BEGIN MATERIAL FOR THIS EXERCISE
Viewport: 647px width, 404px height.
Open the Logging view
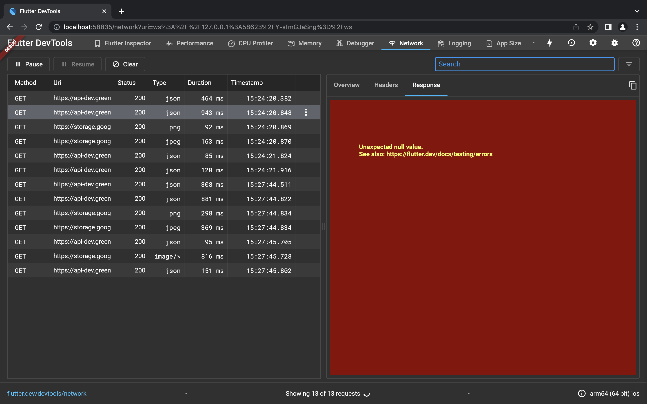pyautogui.click(x=454, y=43)
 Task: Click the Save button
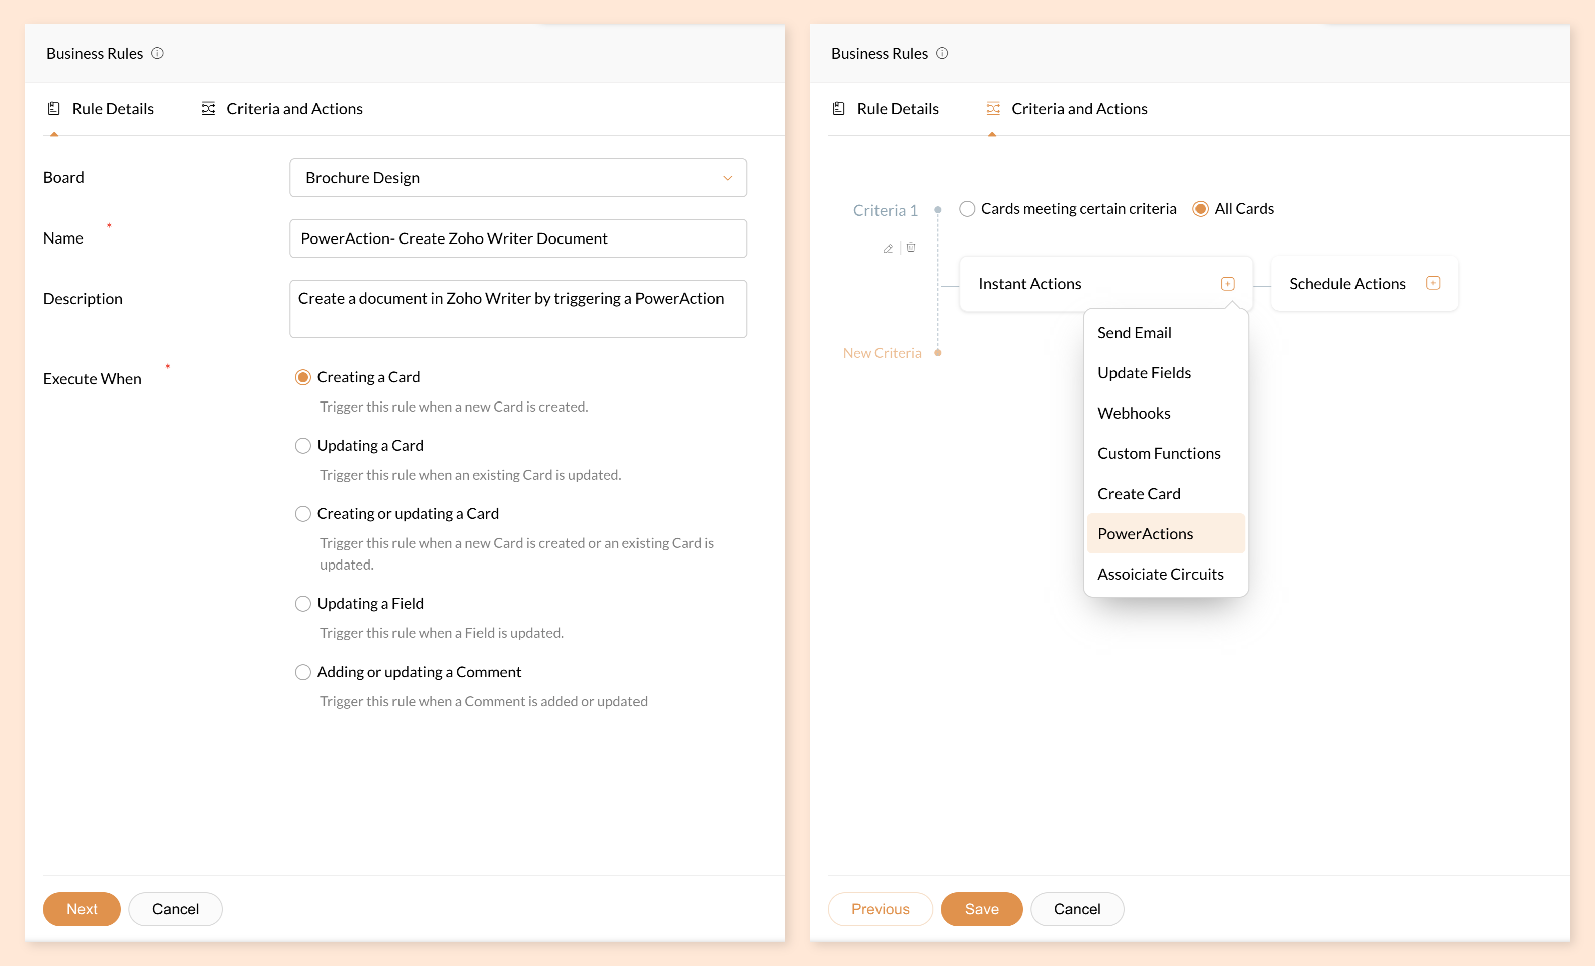[x=981, y=908]
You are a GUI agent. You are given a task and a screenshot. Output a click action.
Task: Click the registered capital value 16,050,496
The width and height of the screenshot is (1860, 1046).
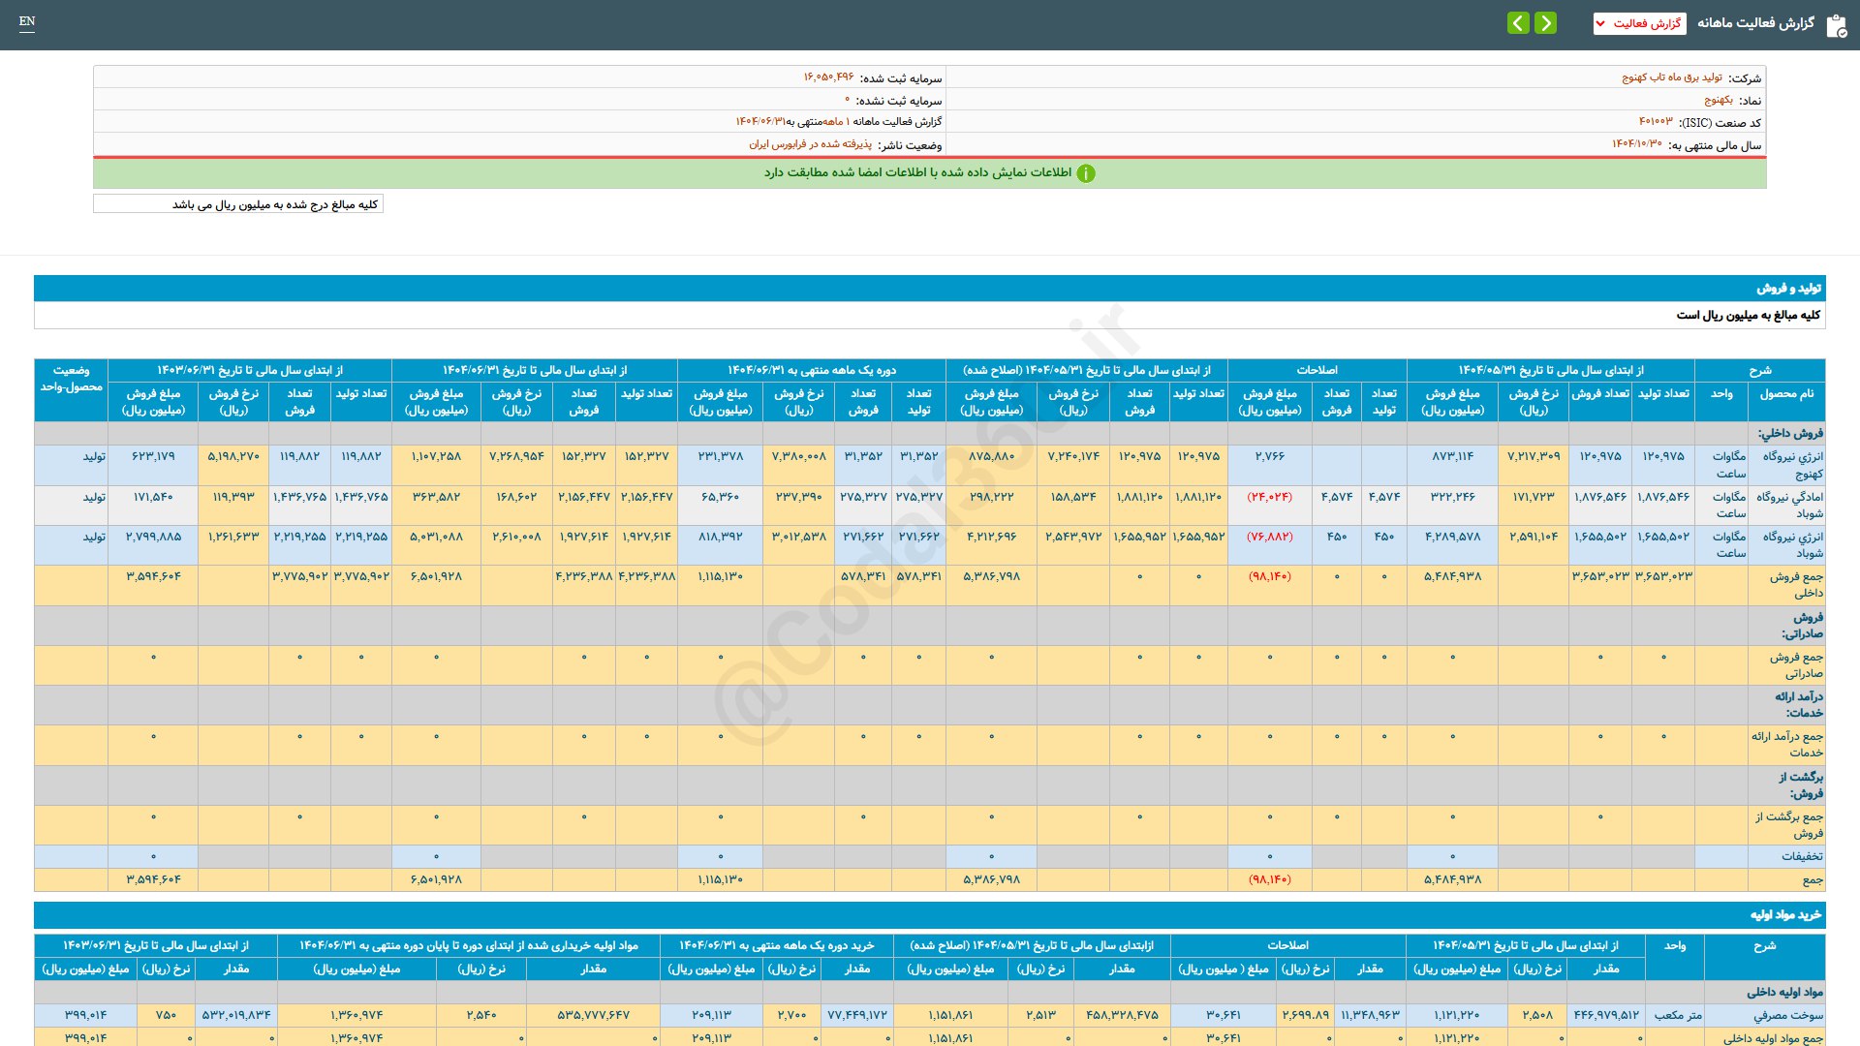[x=828, y=77]
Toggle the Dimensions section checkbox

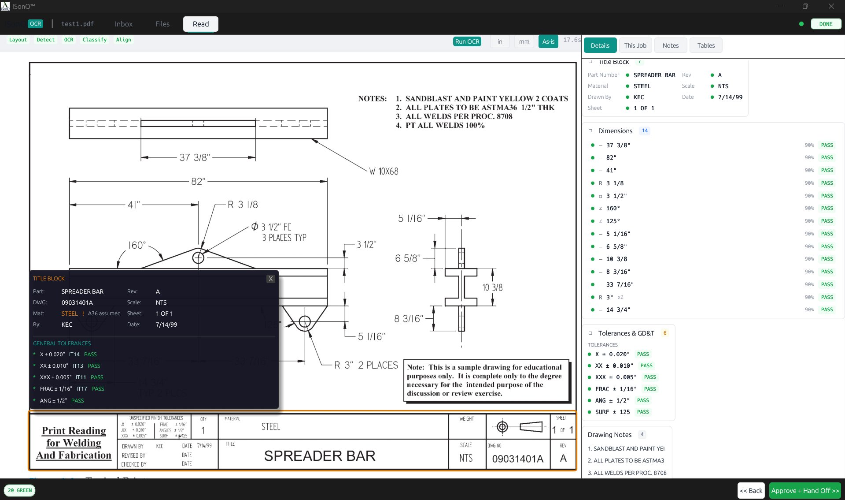coord(590,131)
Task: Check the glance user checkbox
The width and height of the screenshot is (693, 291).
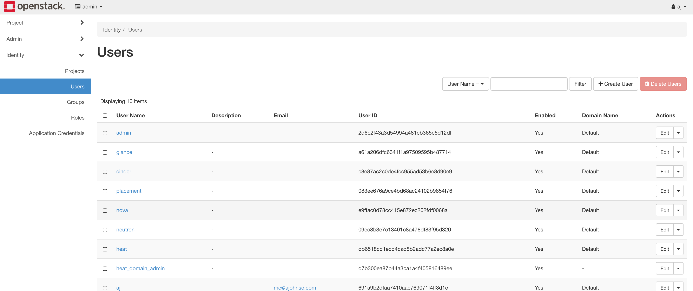Action: coord(105,152)
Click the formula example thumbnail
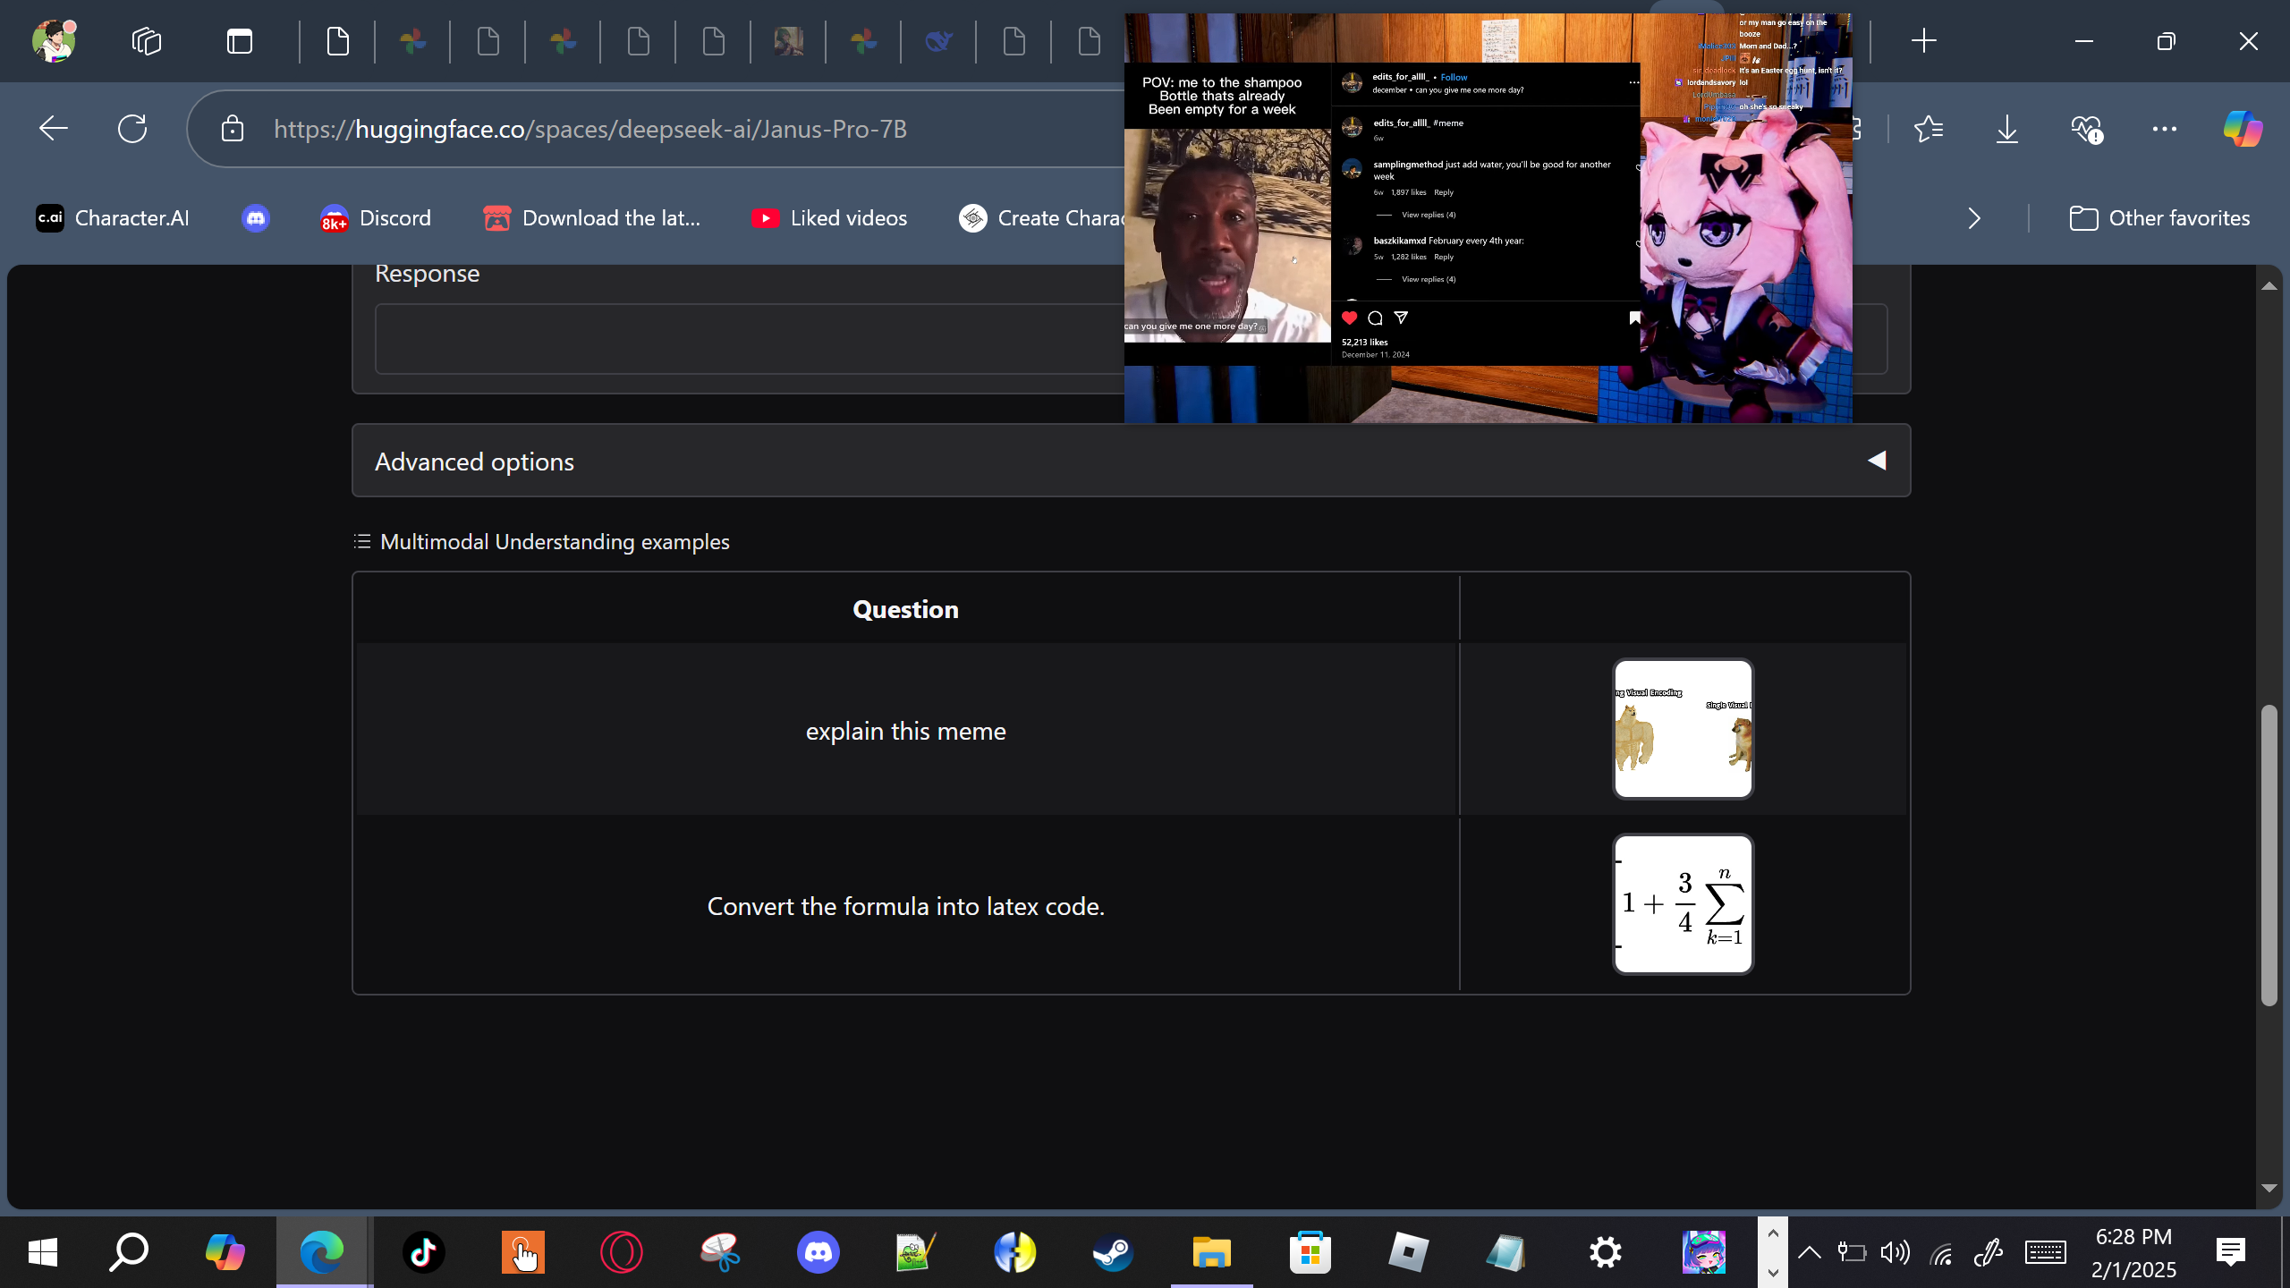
END MATERIAL FOR THIS EXERCISE
WORK TASK:
Write the lines from the one with "Toggle the Dimensions section checkbox" through the last line of the entries out again exactly, both ends included, and skip the pictures.

SOLUTION:
Toggle the Dimensions section checkbox

coord(590,131)
Task: Check the glance user checkbox
The width and height of the screenshot is (693, 291).
Action: coord(105,152)
Click the formula example thumbnail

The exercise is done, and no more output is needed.